Brad recovered from the direct approach, and made a guess at Tony’s train of thought. “Don’t ask me to try and persuade them—”

“To reveal the source of Holzheimer’s little piece? Of course not. The idea never crossed my mind.”

“Didn’t it?” Brad’s serious face was lightened by a wide smile.

“I simply want you to take a wise, reliable friend aside, and tell him what he should know.”

“And that is?”

“The real reason behind all this fuss from Washington about the surfacing of the NATO Memorandum.”

“I’d like to hear that myself.”

“You shall, you shall. But first let me give you the background.”

“Off the record?”

“For you and your wise, reliable friend—no. For others, yes.”

“Good. If you want me to approach anyone about the NATO Memorandum, I’ve got to be able to tell him—”

“All the facts,” Tony agreed. “Here they are. The memorandum consisted of three parts, all inter-related. The second and third parts were considered so important for future American policies, that the entire document was given top-secret rating and a transatlantic journey to Washington by courier. After being studied there, it was delivered—again by courier—to Shandon House. And, as at the Pentagon, only people with the highest security clearance were put to work on it.”

“The Pentagon wanted a double check on its own long-range projections?”

“Perhaps to strengthen its own final report, which would be submitted to your policy-makers for their serious consideration.” Tony shrugged. “But the point is this: no copies of the memorandum were ever made; all working notes were shredded and burned at the end of each day; there was constant supervision, even surveillance. Once the job of analysis and evaluation was over, the various parts of the memorandum were linked together again by heavy staples, placed in one folder, and filed securely away. That was ten days ago.”

“Why the delay in returning it to Washington?”

“It was waiting for Shandon’s own top-secret report to be completed. Tomorrow is the deadline on that.”

“And they go back together to Washington?”

Tony nodded. “Standard operating procedure.” He added, trying to control his annoyance and not succeeding, “But why the Pentagon ever sent it to Shandon in the first place—” He buttoned his lip.

“Supercaution. Understandable, if some of the contents of the memorandum might influence American policy. There has to be double and triple checking of the facts, Tony.”
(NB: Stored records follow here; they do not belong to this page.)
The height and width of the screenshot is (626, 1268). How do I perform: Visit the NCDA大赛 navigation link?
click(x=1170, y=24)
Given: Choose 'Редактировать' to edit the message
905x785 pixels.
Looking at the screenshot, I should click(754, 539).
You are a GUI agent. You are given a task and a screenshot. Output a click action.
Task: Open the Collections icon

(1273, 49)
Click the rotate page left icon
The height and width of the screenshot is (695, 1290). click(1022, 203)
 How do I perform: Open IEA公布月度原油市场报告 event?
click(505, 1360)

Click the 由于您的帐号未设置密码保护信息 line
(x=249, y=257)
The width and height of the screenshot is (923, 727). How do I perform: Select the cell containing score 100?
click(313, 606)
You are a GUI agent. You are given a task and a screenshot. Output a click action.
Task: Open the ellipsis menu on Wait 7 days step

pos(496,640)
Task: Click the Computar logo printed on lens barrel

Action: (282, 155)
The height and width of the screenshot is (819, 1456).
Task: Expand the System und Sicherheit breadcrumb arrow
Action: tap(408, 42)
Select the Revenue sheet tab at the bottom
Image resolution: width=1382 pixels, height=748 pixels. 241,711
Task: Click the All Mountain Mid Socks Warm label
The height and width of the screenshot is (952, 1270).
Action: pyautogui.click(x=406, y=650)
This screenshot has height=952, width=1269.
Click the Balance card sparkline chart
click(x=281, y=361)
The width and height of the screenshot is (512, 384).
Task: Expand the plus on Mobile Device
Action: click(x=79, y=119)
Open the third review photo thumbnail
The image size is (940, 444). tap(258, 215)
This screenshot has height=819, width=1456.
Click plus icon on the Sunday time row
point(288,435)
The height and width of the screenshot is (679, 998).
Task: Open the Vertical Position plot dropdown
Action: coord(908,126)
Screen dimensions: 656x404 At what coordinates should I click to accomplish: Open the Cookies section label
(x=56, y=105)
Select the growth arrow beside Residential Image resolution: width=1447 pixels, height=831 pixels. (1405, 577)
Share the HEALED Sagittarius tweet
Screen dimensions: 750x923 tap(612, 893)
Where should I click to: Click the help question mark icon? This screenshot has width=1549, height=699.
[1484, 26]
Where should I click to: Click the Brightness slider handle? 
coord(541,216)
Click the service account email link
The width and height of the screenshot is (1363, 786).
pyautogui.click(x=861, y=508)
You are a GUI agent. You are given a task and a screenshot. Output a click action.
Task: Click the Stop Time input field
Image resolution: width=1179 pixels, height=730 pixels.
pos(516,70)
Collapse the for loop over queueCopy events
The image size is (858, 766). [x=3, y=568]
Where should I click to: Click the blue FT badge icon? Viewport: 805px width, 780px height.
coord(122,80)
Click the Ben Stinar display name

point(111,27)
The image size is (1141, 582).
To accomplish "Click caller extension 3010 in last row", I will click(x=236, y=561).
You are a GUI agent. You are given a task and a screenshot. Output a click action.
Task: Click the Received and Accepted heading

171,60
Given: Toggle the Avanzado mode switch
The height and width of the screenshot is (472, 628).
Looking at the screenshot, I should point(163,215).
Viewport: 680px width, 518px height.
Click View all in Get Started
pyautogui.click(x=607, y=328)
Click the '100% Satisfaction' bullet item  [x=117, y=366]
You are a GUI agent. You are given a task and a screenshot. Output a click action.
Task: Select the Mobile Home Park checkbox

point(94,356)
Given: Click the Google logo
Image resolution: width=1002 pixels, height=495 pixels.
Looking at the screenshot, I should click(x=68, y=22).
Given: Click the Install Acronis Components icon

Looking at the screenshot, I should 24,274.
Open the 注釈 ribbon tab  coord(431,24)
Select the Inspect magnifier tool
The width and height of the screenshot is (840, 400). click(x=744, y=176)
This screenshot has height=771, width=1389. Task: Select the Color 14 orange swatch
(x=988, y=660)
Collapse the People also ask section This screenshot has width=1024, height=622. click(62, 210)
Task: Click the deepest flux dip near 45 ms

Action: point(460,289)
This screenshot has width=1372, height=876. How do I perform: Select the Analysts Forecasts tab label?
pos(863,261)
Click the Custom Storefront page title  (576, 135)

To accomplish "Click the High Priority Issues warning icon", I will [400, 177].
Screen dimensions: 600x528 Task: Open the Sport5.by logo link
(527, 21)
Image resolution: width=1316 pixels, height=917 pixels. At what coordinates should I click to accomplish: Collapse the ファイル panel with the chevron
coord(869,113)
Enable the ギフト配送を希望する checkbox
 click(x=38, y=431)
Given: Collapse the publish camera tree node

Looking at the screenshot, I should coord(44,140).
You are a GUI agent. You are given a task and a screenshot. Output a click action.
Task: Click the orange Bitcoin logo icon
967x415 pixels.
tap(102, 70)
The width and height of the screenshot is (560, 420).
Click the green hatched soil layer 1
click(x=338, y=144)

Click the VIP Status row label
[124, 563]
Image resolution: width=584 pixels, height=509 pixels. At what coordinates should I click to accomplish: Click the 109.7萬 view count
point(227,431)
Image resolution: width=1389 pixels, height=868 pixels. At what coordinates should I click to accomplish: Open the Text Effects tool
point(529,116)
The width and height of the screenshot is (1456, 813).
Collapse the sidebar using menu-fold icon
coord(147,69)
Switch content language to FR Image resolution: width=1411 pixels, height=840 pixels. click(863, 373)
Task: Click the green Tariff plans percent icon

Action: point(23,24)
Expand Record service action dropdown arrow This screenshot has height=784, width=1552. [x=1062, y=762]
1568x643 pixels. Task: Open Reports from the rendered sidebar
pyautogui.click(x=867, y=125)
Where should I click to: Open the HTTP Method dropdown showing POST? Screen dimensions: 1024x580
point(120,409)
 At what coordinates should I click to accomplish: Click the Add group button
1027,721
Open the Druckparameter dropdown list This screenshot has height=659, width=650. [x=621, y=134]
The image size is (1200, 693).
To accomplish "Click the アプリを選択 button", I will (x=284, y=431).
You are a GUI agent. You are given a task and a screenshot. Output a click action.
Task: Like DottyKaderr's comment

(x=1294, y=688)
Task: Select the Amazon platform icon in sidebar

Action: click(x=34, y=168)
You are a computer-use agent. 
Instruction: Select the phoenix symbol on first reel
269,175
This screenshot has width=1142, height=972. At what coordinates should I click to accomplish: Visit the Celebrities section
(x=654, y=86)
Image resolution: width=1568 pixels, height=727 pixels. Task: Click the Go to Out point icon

“I can see that,” Tony said, but he was still depressed.

“You think the leak came from Shandon?”

“It’s possible. That is what we are trying to nail down. I’ve been in Shandon’s filing-room—a couple of hours ago, in fact. It’s a bank vault. No outsider could get in there without dynamite. And no insider without supervision. So they say.” Tony frowned, not so much at that problem as at the way he had sidetracked himself. Brad’s questions had been good enough to let him stray. “The point I want to make is this: the memorandum, intact, is now filed in its correct folder at Shandon. So, if someone at Shandon did take it out, he must have separated the three parts, copied one of them to hand over to a reporter, and then put everything all back in place again. But here’s the main question: what happened to the second and third parts while he was typing out the first?”

“Perhaps Part I was all that he took.”

Tony shook his head. He wouldn’t have the time needed to separate the three parts. Remember, he was in that filing-room
under supervision
. He might get a chance to snatch the NATO folder and put it under his jacket, but that would be all the time available to him—a minute or less. No, he took the whole bloody thing.”

“You think he actually photographed the entire memorandum and sent it to Moscow?”

“The KGB wanted it. We know that.”

“Ah—” said Brad, remembering his last meeting with Tony. “Vladimir Konov? Now I see what is really bugging you. Konov arrived last Tuesday in Washington, didn’t he?”